これまでの話のとおり、ループス腎炎は、SLEが原因となって生じる腎障害です。そして、重要な点は、ループス腎炎こそが、SLE患者さんの予後を大きく左右することです。前回、見て頂いたように、ループス腎炎は、その組織像はとても多彩です。腎予後(腎機能低下進行や腎不全・透析に至ること)は、この組織型によることが、以前より知られてきました。

 III型とIV型(特にIV型)が、腎予後が不良であり、一方、尿タンパクが多くて、しばしばネフローゼ症候群に至るV型は、腎機能低下のリスクは低いというのが、従来の理解でした。しかしながら、近年、世界標準で治療可能な薬剤が徐々に増えてきたことと、新薬の登場などによって、III型とIV型の腎機能低下のリスクは徐々に低下してきています。それには、腎生検による活動性病変の程度を確実に評価することが欠かせません。

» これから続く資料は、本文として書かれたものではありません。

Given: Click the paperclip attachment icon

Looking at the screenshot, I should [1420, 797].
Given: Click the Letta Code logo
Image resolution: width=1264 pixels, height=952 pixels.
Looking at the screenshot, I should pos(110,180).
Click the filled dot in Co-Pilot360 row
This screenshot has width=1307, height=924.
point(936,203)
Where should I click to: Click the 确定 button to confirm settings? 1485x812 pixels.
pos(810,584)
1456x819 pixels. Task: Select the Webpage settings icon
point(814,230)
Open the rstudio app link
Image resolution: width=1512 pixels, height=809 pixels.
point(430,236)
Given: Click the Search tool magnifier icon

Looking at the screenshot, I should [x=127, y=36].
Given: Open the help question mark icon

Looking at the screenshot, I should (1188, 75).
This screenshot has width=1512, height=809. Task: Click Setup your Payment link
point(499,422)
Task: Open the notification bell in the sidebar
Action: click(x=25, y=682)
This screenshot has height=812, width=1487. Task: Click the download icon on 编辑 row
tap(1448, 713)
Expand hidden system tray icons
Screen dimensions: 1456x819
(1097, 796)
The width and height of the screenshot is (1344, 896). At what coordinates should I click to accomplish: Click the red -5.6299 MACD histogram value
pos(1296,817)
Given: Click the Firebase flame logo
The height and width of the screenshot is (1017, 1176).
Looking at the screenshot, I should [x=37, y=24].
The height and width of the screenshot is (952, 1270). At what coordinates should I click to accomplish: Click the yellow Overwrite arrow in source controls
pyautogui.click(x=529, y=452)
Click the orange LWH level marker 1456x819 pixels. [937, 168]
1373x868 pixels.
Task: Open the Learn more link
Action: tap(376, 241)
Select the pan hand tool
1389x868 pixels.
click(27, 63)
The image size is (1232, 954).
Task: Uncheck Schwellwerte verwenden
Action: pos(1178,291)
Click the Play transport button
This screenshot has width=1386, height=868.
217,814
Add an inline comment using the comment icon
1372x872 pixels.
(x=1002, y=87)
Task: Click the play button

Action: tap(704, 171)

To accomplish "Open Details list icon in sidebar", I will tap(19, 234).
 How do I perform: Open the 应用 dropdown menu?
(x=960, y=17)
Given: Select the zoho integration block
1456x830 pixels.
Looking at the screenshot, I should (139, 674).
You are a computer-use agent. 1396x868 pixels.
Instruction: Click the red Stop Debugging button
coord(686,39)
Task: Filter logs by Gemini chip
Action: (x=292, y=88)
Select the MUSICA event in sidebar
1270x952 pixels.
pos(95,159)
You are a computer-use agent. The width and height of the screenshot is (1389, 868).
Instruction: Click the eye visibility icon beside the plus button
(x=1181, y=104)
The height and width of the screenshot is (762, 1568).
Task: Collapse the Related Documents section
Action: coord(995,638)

 それでも、重要なのは、早期に治療を開始できるかどうかです。例え、激しいIV型であっても、早期に適切な治療を行うことができれば、寛解導入も十分可能となり、長期的にみても、腎機能低下のない状態を維持することができるようになってきました。

 発症のときも、また、増悪や再燃のときも、ループス腎炎は尿所見に最初に変化が現れます。したがいまして、SLEの診断がついてから、あるいは、治療がうまくいっていても、定期的な尿検査は欠かせません。